To run the analysis, set up and execute the Final Project.ipynb notebook.
The following libraries are required to run the project:
- folium==0.14.0
- geopandas==0.10.2
- numpy==1.21.6
- pandas==1.3.5
- pyarrow==11.0.0
- requests==2.29.0
- seaborn==0.12.2
- sqlite3 (included in Python's standard library)
- BeautifulSoup4==4.12.0 (imported as bs4)
- matplotlib==3.2.0
- scipy==1.4.1
- sqlalchemy==1.3.4
For a complete list of dependencies, please refer to the requirements.txt file.
- Botao Zhang ([email protected])
- Kelly Piao ([email protected])
The project is organized into four main sections, each playing a crucial role in the analysis of NYC taxi trip data:
In this section, we download, clean, and preprocess datasets for Uber rides, Yellow Taxi trips, and historical weather data. The preprocessing steps involve filling in missing information, generating samples, and calculating distances between pickup and drop-off locations.
For weather data, we pay special attention to interpolation. We sort the data chronologically and use bi-directional linear interpolation to estimate missing values for variables such as 'HourlyWindSpeed', 'DailySustainedWindSpeed', 'DailyPeakWindSpeed', 'DailyAverageWindSpeed', 'SunriseTime', and 'SunsetTime'. We round the values of 'SunriseTime' and 'SunsetTime' to the nearest integer (nearest second) and convert them back to time values. We also generate random values for "HourlyPrecipitation" based on existing values and calculate "DailyPrecipitation" accordingly.
For taxi and Uber data, our primary focus after downloading and merging data files is filtering out routes outside the specified region, normalizing column names, and extracting data.
We create a SQLite database in this section and populate it with four tables: Yellow Taxi trips, Uber trips, hourly weather information, and daily weather information. We also develop a schema.sql file defining the schema for each table.
In this section, we design SQL queries to answer specific questions related to hired-ride trip patterns, popular hours and days, distances traveled, and weather conditions. These queries help us gain a more comprehensive understanding of the data and its features.
Finally, we generate ten visualizations embedded in the Jupyter Notebook using matplotlib and other visualization libraries. We also create an animation depicting the yearly change of heatmap for all hired trips over a map of the area. These visualizations provide insights into the popularity of hired rides during different hours and days, average distances traveled, drop-offs at major airports, spatial distribution of trips, and the relationship between tip amount and distance or precipitation.

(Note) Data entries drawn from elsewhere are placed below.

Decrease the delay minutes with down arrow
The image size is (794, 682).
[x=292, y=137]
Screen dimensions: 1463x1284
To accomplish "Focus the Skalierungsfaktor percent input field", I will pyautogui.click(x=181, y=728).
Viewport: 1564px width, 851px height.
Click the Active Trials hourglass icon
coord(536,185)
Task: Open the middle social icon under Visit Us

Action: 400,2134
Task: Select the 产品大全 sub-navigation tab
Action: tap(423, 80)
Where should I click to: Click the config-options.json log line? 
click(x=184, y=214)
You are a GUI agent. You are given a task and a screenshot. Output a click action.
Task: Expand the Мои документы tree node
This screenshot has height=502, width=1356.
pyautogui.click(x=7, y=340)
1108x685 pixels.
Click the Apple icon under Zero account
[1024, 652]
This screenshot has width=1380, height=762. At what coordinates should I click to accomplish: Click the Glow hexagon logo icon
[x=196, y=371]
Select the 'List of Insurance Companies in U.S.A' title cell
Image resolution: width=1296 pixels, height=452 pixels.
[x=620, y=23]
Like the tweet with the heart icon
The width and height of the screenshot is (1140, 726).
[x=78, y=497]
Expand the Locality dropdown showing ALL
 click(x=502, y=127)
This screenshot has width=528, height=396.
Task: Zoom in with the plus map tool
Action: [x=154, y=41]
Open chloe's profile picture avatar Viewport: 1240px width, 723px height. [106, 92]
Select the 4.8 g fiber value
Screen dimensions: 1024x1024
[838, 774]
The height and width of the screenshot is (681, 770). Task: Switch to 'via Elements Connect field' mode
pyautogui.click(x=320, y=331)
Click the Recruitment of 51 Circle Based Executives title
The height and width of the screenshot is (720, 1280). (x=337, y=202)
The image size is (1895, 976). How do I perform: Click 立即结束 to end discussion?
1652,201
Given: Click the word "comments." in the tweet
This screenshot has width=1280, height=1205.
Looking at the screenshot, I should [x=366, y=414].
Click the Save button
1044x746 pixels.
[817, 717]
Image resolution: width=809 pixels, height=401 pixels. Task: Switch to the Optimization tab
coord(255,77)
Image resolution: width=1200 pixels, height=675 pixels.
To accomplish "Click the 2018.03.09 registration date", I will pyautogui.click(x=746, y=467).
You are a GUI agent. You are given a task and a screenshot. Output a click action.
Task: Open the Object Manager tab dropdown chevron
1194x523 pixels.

This project demonstrates the power of data analysis and visualization in providing valuable insights into the patterns and preferences of hired-ride trips in a large urban area like New York City. It showcases how various factors, such as time, weather, and location, can influence the demand and usage of hired rides, helping service providers better understand their customers and optimize their operations.